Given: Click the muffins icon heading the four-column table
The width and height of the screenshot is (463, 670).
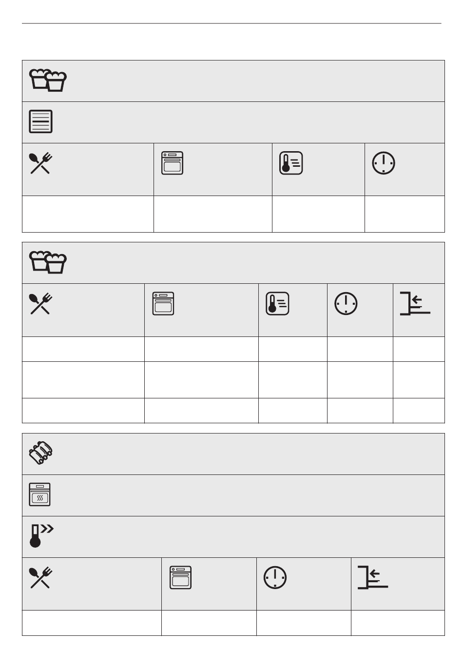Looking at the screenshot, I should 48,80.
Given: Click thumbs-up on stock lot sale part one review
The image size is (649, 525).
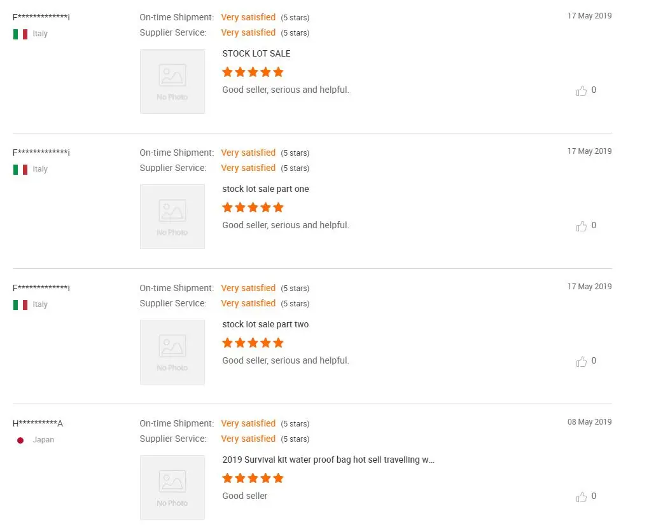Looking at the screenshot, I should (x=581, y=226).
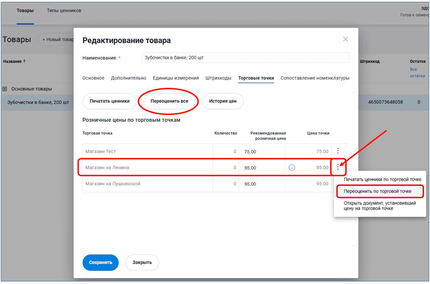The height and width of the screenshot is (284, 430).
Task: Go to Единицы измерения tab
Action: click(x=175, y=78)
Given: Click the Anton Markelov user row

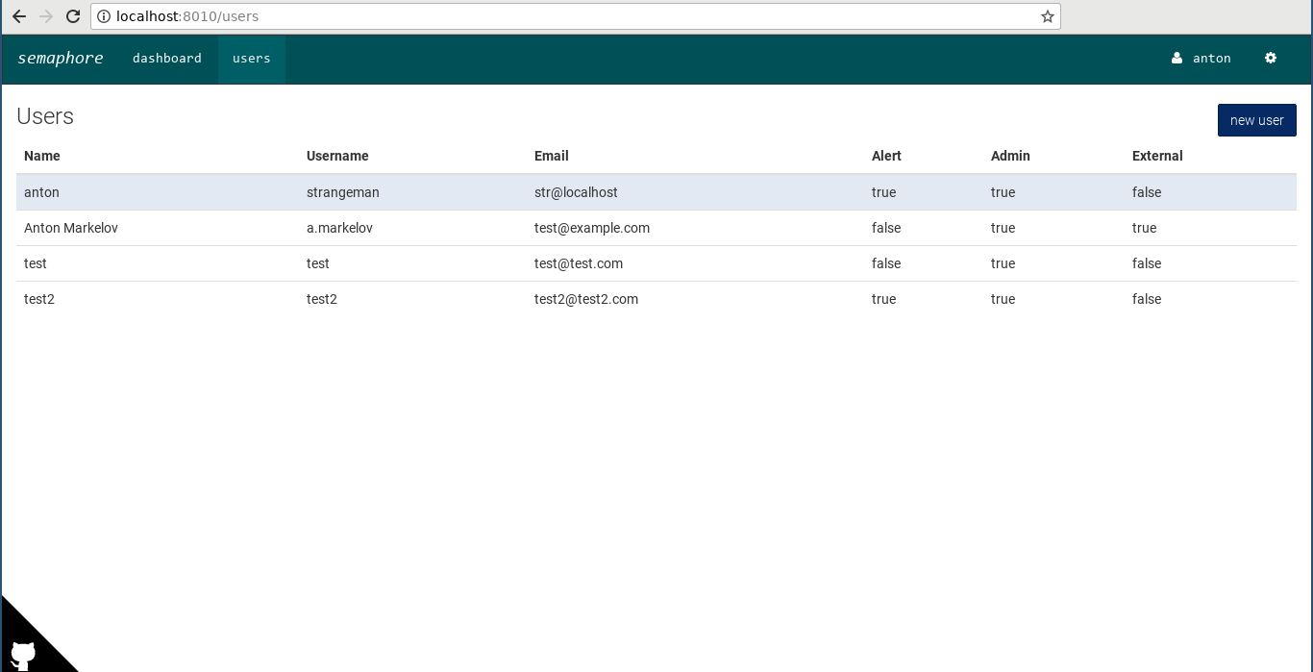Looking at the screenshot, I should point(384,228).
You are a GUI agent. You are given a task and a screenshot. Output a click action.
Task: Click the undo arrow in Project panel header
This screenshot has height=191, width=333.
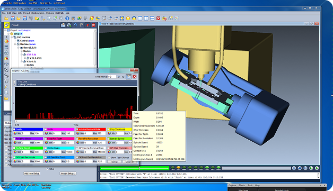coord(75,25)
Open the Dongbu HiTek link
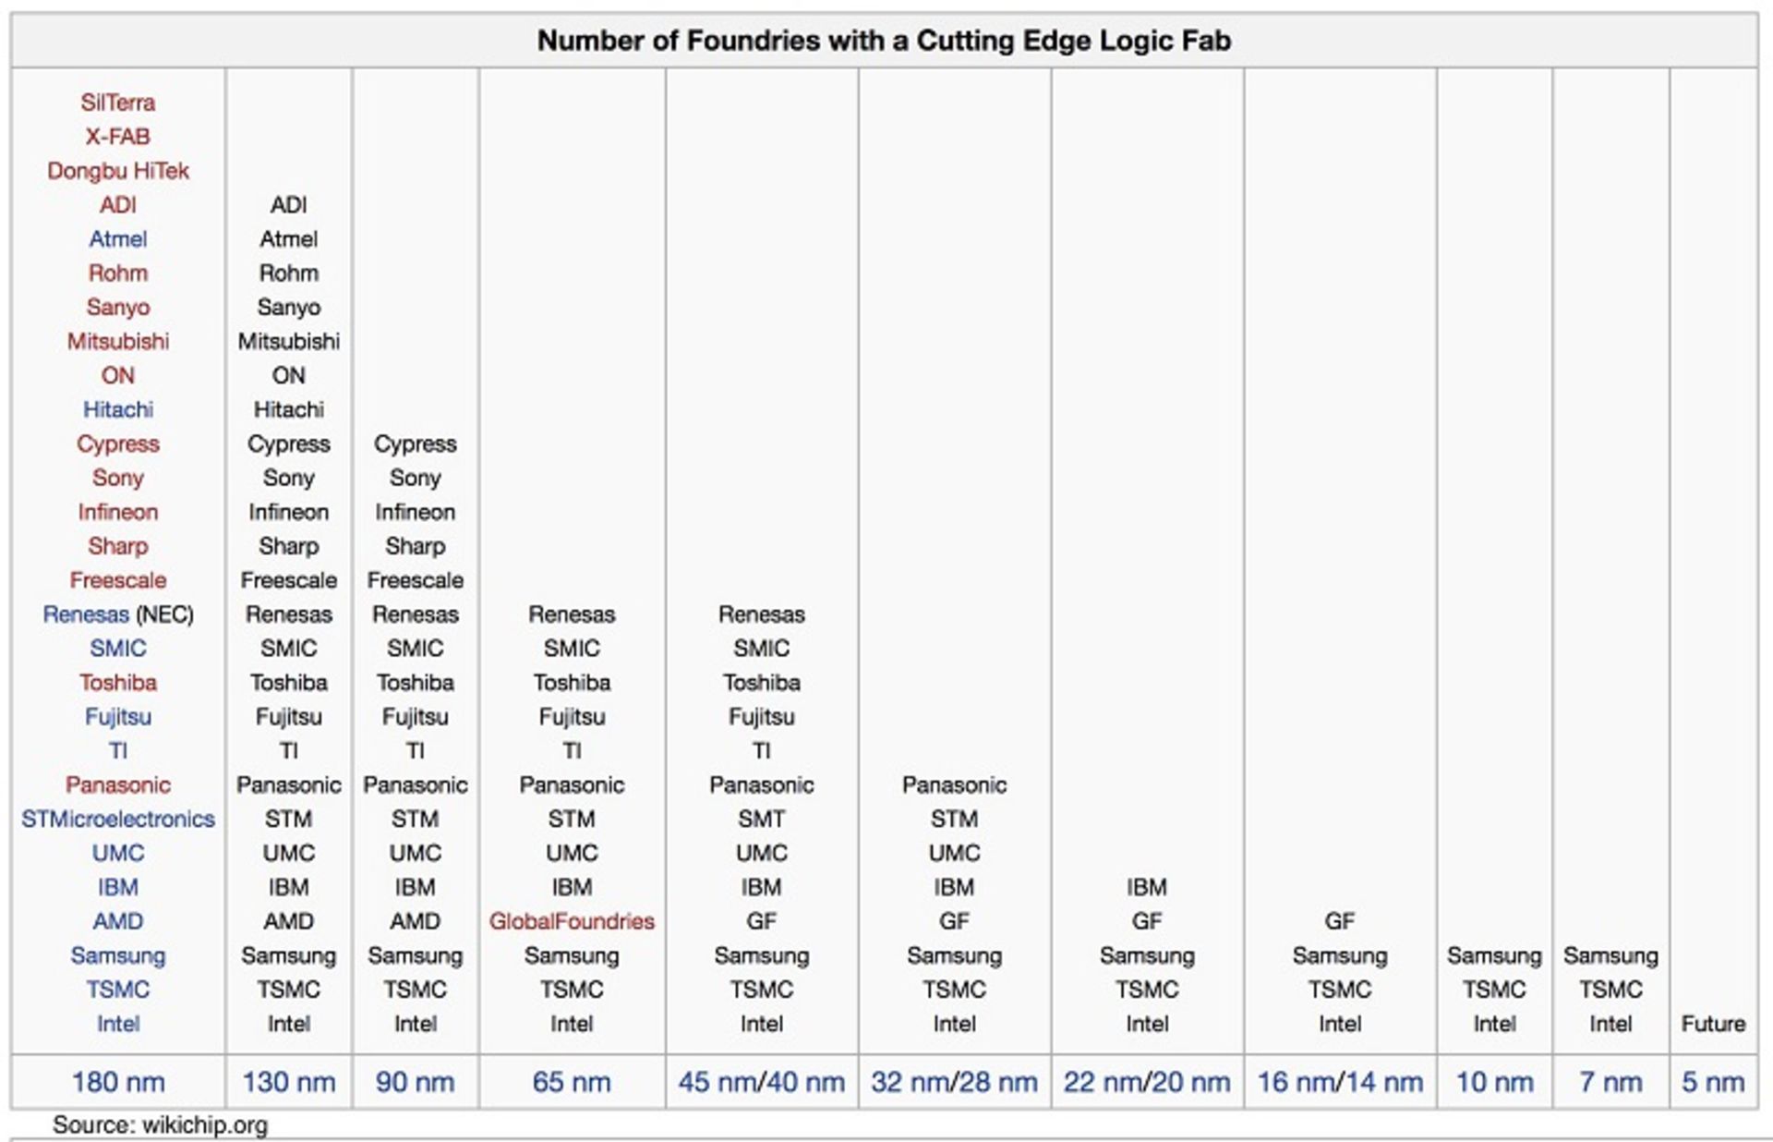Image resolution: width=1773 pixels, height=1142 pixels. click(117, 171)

================

→ **HOW TO COMPLETE THIS TASK**
Send back every line above exactly, skipping all pictures.

→ **OUTPUT**
Given: Click the muffins icon heading the four-column table
The width and height of the screenshot is (463, 670).
Looking at the screenshot, I should 48,80.
Given: Click thumbs-up on stock lot sale part one review
The image size is (649, 525).
Looking at the screenshot, I should (x=581, y=226).
The height and width of the screenshot is (284, 430).
Task: Go to Единицы измерения tab
Action: click(x=175, y=78)
Given: Click the Anton Markelov user row

Looking at the screenshot, I should point(384,228).
You are a GUI agent. You are given a task and a screenshot. Output a click action.
Task: Click the undo arrow in Project panel header
This screenshot has height=191, width=333.
coord(75,25)
Open the Dongbu HiTek link
Image resolution: width=1773 pixels, height=1142 pixels. click(117, 171)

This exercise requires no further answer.